Pakistan has faced significantly high rates of deforestation in the past. According to one estimate, the forest area of Pakistan decreased from 141,530 square km in 1880 to 67,310 in 1980, a decrease of 52 per cent in 100 years.

During the 1970s, the study estimates an annual decrease of 1.5 per cent per year. Estimates of contemporary deforestation are varied. Pakistan in 1990s is reported to have lost some 7,000- 9,000 hectare of forests each year.

The FAO (1998) provides the most recent estimate of annual deforestation. It reported that between 1990 and 1995, Pakistan experienced deforestation at the rate of 1.1 per cent (55,000 hectare) annually.

This presents a rather grim picture for the future prospects of the sector. In fact, doubts have been raised that if nothing is done to check this process the remaining forests will soon disappear, the report said.

Pakistan has 4.2 million hectare covered by forests, which is equivalent to 4.8 per cent of the total land area. Most of these forests are found in the northern part of the country (40 per cent in the NWFP, 15.7 per cent in the Northern Areas, and 6.5 per cent in the AJK).

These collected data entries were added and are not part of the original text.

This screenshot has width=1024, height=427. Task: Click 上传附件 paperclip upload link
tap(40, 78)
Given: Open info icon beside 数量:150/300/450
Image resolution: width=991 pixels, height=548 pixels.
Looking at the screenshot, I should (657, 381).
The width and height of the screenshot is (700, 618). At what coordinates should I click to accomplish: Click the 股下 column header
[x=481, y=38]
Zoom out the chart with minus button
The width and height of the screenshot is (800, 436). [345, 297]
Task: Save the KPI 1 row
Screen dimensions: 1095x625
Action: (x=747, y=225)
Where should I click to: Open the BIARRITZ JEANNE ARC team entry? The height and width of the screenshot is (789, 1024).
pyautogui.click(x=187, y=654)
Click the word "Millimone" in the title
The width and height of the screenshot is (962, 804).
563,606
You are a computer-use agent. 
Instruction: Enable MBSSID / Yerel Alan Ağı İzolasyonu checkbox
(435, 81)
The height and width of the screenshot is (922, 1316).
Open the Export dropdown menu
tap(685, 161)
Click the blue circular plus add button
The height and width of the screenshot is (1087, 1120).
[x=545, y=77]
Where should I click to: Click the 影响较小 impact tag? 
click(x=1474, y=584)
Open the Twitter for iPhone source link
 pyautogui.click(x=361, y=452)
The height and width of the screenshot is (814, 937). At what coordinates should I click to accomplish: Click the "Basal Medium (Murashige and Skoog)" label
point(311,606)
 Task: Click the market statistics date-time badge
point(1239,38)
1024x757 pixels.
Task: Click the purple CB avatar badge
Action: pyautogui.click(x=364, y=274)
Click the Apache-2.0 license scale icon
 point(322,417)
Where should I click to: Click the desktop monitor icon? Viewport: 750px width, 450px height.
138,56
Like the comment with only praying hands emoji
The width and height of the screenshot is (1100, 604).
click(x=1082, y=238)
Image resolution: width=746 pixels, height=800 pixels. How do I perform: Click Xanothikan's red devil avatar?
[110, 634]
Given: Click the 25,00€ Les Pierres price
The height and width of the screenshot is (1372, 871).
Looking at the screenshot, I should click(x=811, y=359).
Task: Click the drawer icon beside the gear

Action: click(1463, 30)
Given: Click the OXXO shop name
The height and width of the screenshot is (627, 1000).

The total forest cover (4.8 percent) is low when compared with other parts of the world, 27 per cent for the developed countries and 26 per cent for the developing countries. Per capita forest cover presents a gloomier picture.

Pakistan has only 0.03 hectare of forest per capita, while corresponding figures for the developed and the developing countries are 1.07 and 0.50 respectively.